Hugh A. Cassiere, MD, Winthrop University Hospital


Medscape General Medicine. 1998;1(3) 

In This Article

Abstract and Introduction


The treatment of hospitalized patients with community-acquired pneumonia has traditionally been with intravenous antibiotics. The administration of intravenous antibiotics for community-acquired pneumonia is based upon the concept that to ensure eradication of the causative pathogen, a high concentration of antibiotic in the blood and tissue is initially required. Replacing intravenous antibiotics with effective oral antibiotics in the treatment of serious infections (community-acquired pneumonia, nosocomial pneumonia, and urinary tract infections) is known as "switch therapy." If the change is accomplished with the same antibiotic as that administered intravenously, then the change is labeled "step-down therapy." If a different drug is used (ie, as in a switch from an IV 3rd generation cephalosporin to oral erythromycin), the maneuver is labeled as "sequential therapy." Determining the type and duration of therapy, and deciding whether and when to switch to oral therapy, is complicated by the fact that the causative pathogen is not identified in the majority of patients with community-acquired pneumonia. In most cases, the physician chooses the therapy empirically, based on epidemiologic data. Recently, several studies have been published that shed some light on the subject of switch therapy for community-acquired pneumonia. Although these data are limited at this time, it seems clear that switching to oral antibiotics in selected low-risk patients may be feasible and safe.

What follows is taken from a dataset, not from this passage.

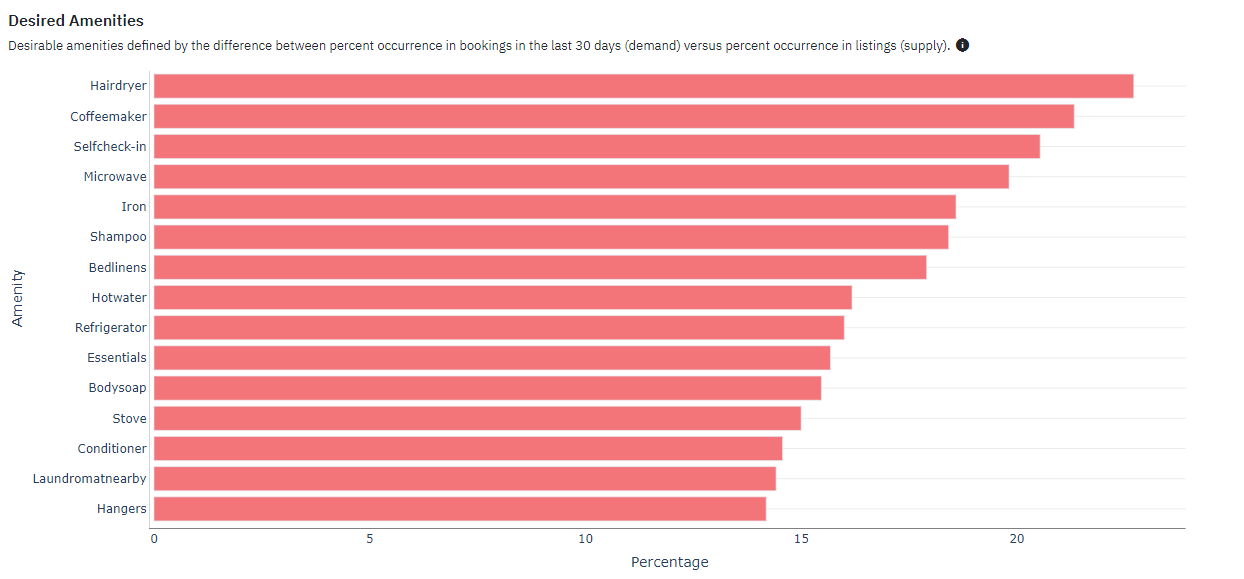Select the Hairdryer bar
Image resolution: width=1244 pixels, height=579 pixels.
(644, 86)
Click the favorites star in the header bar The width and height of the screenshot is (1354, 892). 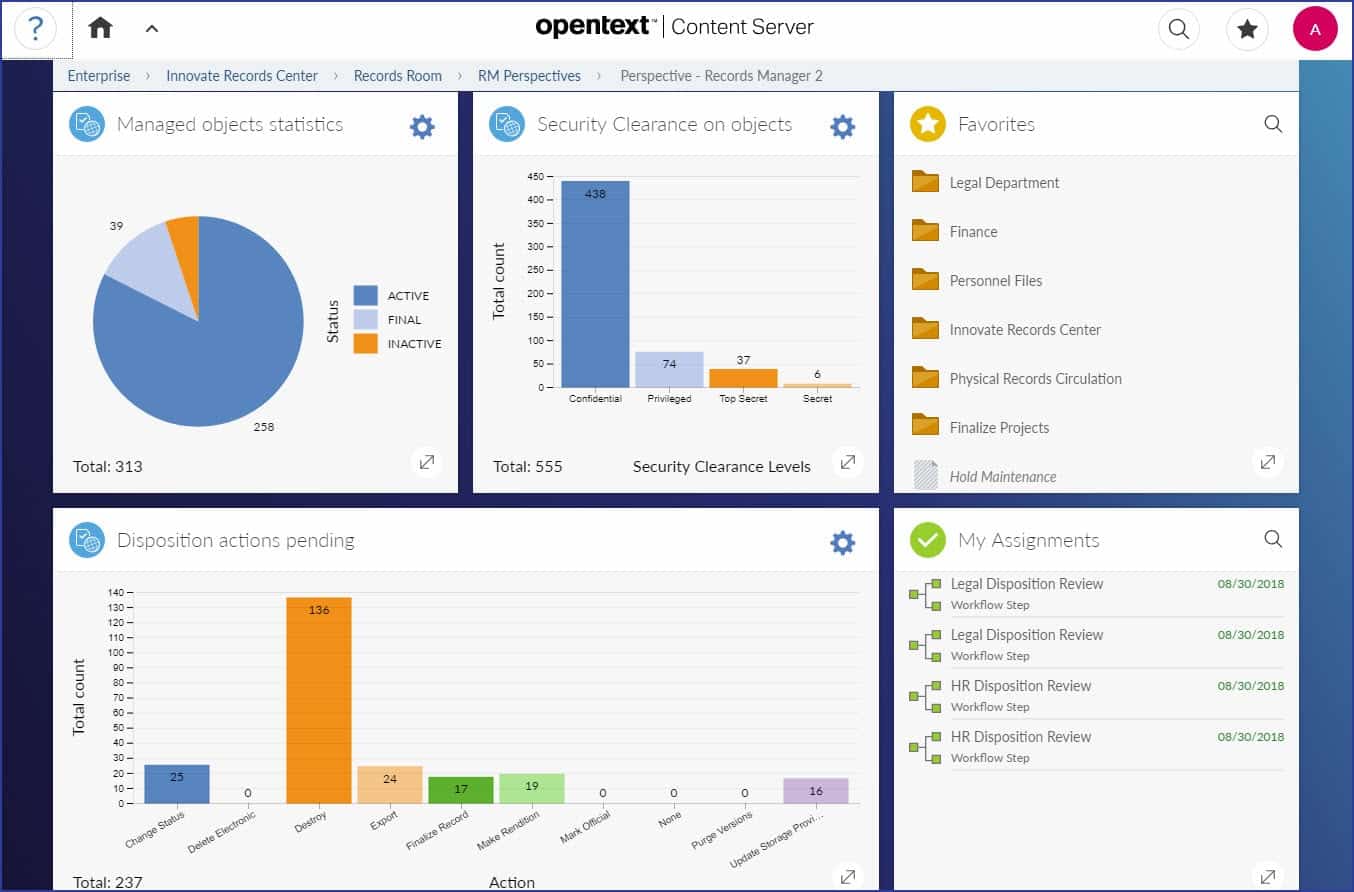[x=1247, y=30]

Community-acquired pneumonia is a significant concern in the healthcare community and has been a recent focus of several clinical practice guidelines.[1,2] The medical and economic impact of pneumonia on society is great and is increasing. Pneumonia is the sixth leading cause of death in the US when combined with influenza, and its economic impact in 1985 dollars was in excess of $15 billion.[3,4,5] Even in active-duty Navy and Marine Corps personnel -- a population considered to be young and healthy, with minimal coexisting medical illness -- the crude mean annual rate of pneumonia hospitalization was 77.6 per 100,000.[6]

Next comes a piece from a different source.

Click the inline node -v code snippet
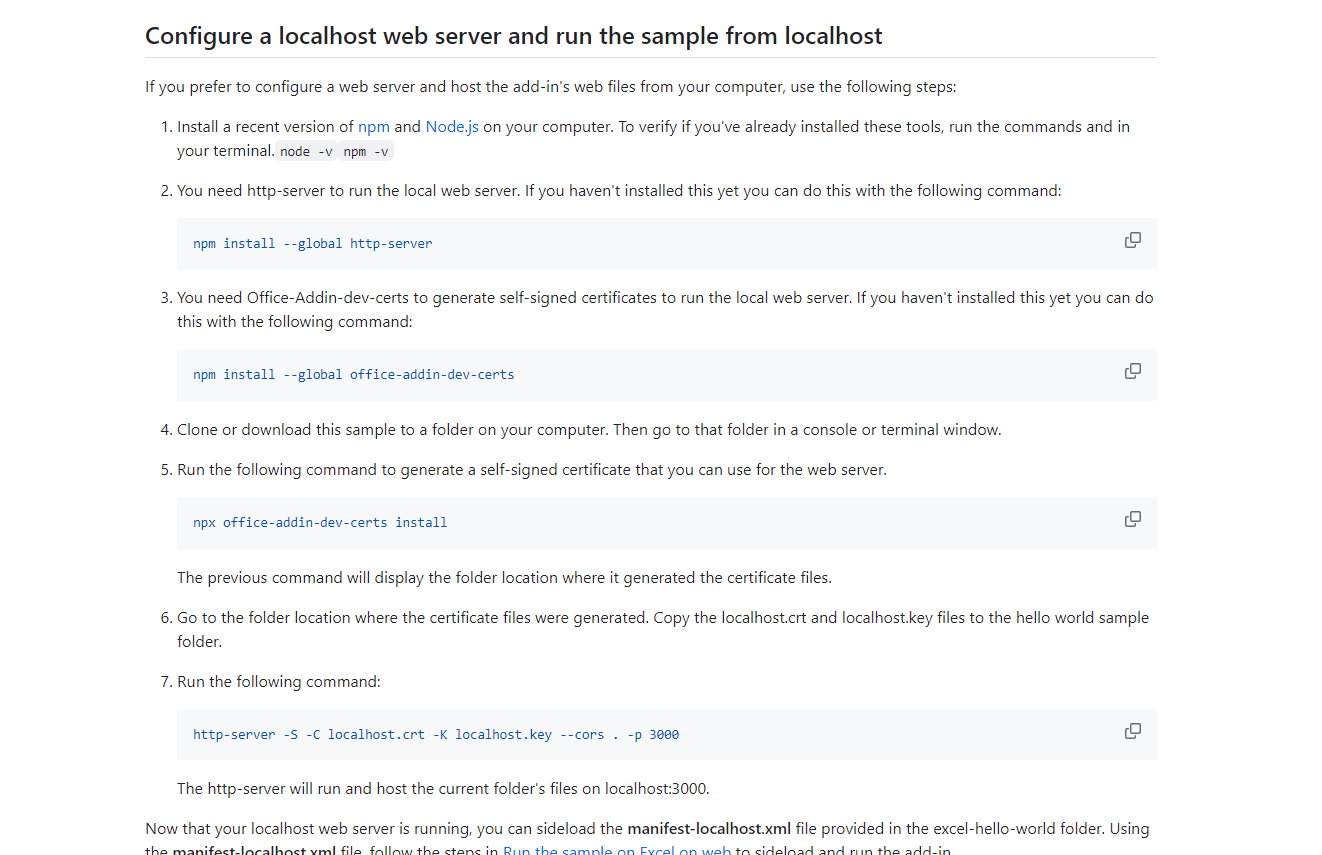 [306, 152]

In our current healthcare environment, hospitals and physicians are challenged to provide a high standard of care in a cost-effective manner. An expert panel of the American Thoracic Society has confronted this challenge by formulating practice guidelines based on a review of data from the recent literature on community-acquired pneumonia.[1] These practice guidelines sought to improve clinical management by standardizing the care of patients with this disease.

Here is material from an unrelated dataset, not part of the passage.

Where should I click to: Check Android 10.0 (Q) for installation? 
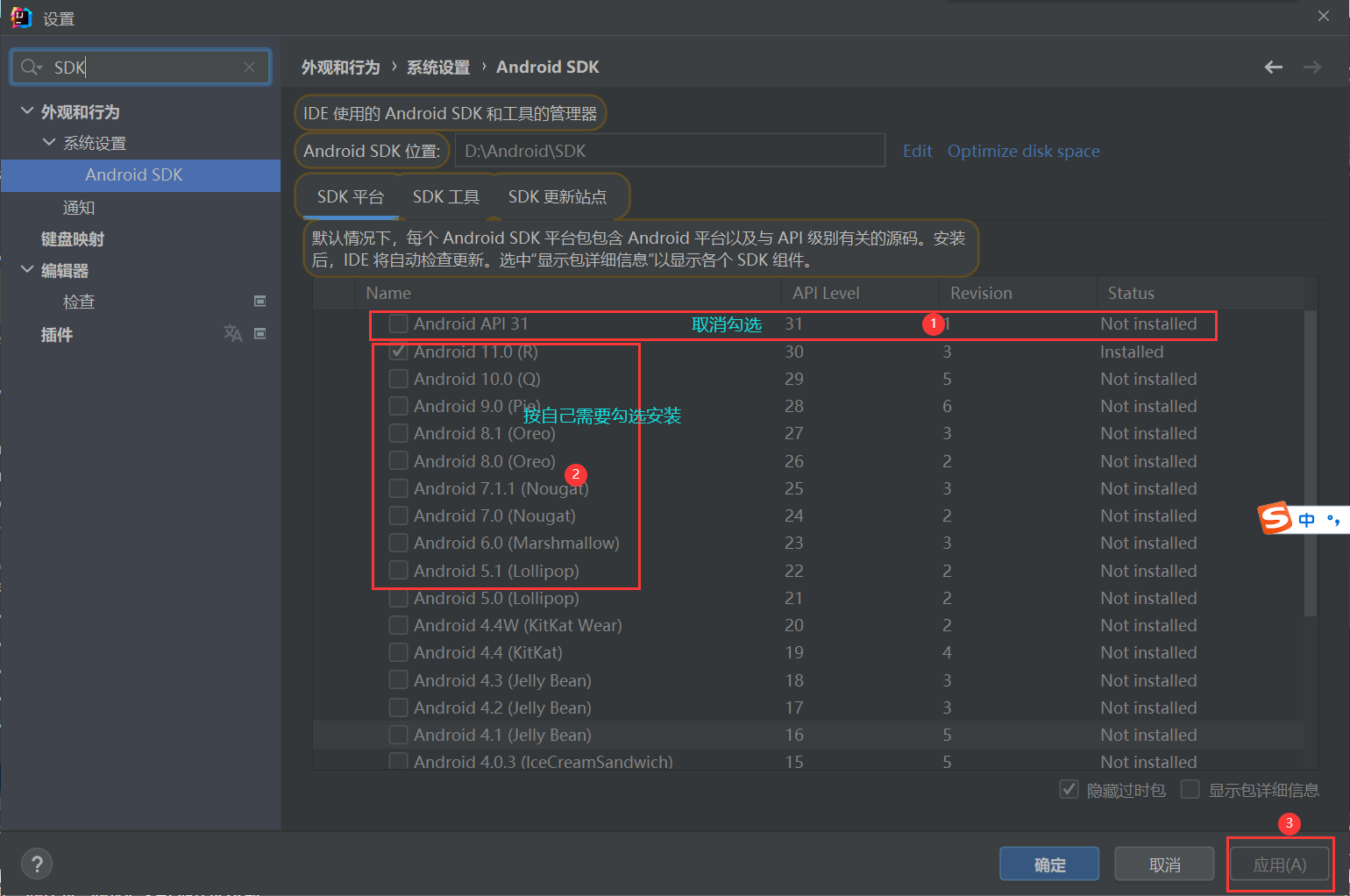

Hospitals and other healthcare organizations have used these guidelines to streamline care and reduce cost. Recommended strategies include limiting such diagnostic procedures as routine Gram staining and fiberoptic bronchoscopy. The issues of duration of antibiotic therapy and timing of switch from intravenous to oral medications -- assuming antibiotics were initiated by intravenous route -- were left deliberately vague.

As the pressure for cost containment has increased, decisions concerning the appropriate duration of intravenous antibiotics, length of hospital stay, and the economics of antibiotic therapy have come under scrutiny. More data stressing innovative "nontraditional" approaches to the antibiotic management of community-acquired pneumonia, such as home intravenous treatment and therapy with oral antibiotics, are emerging.[7,8,9] It is becoming clear that a substantial portion of patients hospitalized with community-acquired pneumonia can be safely switched to oral antibiotics earlier in their hospital course without any adverse effects.